(Buenos Aires).- El cerebro tiene una actividad clave para la vida: detectar las amenazas que nos rodean y reaccionar ante ellas. Las personas tienen distintas maneras de responder: unos se rinden, otros las enfrentan y algunos quedan devastados.

Las situaciones serán amenazantes sí:

  1. Son imprevistas o desconocidas.
  2. Impredecibles.
  3. Incontrolables.
  4. Atemorizantes para la seguridad interior o la certidumbre de la persona.

Algunas amenazas son intensas y graves si ponen en riesgo la vida, mientras que otras son menos extremas pero más prolongadas. Estas últimas son las más frecuentes y se padecen a diario, por ejemplo con incertidumbre laboral, conflictos sentimentales, sueldos escasos, inflación, inseguridad. Los hechos que perturban la vida cotidiana no afectan por igual a todos los seres humanos.

La manera en que cada uno interprete su realidad, su resistencia y su personalidad serán las que, finalmente, definirán el tipo de respuesta física y psicológica a las diferentes amenazas que enfrenta.

Para la salud resultan más perturbadoras y dañinas las situaciones amenazantes que son continuas, simultáneas o prolongadas que las intensas pero puntuales. Y determinan una consecuencia curiosa: se debilita la capacidad del sujeto para seleccionar lo que es importante de lo que no lo es.

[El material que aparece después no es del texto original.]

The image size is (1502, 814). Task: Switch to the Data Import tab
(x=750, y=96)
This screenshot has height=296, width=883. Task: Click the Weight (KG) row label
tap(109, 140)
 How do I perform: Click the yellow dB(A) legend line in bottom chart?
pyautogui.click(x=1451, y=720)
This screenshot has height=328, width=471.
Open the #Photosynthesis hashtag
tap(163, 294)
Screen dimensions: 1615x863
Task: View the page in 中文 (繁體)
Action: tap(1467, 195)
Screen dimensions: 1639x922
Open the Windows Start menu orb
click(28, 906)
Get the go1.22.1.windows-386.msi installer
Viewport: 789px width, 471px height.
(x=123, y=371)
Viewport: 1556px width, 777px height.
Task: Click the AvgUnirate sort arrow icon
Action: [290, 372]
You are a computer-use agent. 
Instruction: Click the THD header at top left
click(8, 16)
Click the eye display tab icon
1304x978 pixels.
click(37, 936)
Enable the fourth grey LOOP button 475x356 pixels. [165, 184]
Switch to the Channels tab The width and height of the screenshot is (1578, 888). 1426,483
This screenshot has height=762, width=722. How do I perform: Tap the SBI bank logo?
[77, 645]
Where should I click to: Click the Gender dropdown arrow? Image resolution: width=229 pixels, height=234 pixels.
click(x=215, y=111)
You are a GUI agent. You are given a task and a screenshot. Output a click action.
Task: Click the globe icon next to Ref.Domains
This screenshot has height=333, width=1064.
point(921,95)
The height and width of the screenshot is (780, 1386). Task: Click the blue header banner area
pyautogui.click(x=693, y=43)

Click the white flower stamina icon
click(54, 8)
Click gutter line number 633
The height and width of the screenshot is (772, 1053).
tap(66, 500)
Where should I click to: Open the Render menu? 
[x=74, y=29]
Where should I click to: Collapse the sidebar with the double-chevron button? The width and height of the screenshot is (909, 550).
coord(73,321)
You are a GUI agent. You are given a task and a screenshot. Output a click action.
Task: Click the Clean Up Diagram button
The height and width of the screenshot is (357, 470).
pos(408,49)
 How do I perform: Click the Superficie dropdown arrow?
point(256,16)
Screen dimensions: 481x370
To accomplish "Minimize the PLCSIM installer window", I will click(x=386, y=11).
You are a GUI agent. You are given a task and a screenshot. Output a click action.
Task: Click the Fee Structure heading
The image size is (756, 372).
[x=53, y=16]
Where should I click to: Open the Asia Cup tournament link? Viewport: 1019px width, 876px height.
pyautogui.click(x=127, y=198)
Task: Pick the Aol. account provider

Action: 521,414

La vida moderna –a pesar de ser más organizada que en siglos pasados y con mejores recursos para curar enfermedades o vivir de manera más confortable– tiene niveles de amenazas más intensos y frecuentes que en épocas anteriores.

Cómo reacciona el cuerpo

El centro de las respuestas del cerebro a las amenazas cotidianas se localiza en la amígdala, una zona hacia donde convergen todas las señales que indican peligro y de donde salen, a su vez, las diversas órdenes para que el organismo responda a lo que se percibe como peligroso. La primera reacción es que se incrementa la producción de hormonas específicas que generan cambios en el organismo.

Las principales son la adrenalina, la vasopresina, la ACTH y el cortisol. Estas sustancias, que impactan en cada persona de manera particular, modifican su manera de pensar, de sentir y de actuar ya que influyen sobre el propio cerebro.

Al principio, los incrementos hormonales generan una reacción general de alarma con taquicardia, sudoración, insomnio y dolores difusos; en una segunda etapa, se impone una necesidad de recurrir a situaciones “gratificantes” aunque no necesariamente beneficiosas (comer cosas dulces, ingerir más alcohol, fumar más de la cuenta, consumir drogas).

Y en una etapa final generará una enfermedad, sea física (hipertensión, trastornos cardíacos, dolores musculares, colon irritable, enfermedades autoinmunes) o emocional (angustia, ataque de pánico, depresión, disfunciones sexuales, mal humor). La clave reside en no perder la perspectiva e identificar lo que se vive como amenaza y sus consecuentes emociones.

Los aprendizajes y las experiencias jugarán un papel clave sobre las capacidades individuales, expectativas y habilidades para hacer frente a lo que resultan amenazas que pueden hacer perder el bienestar emocional y físico.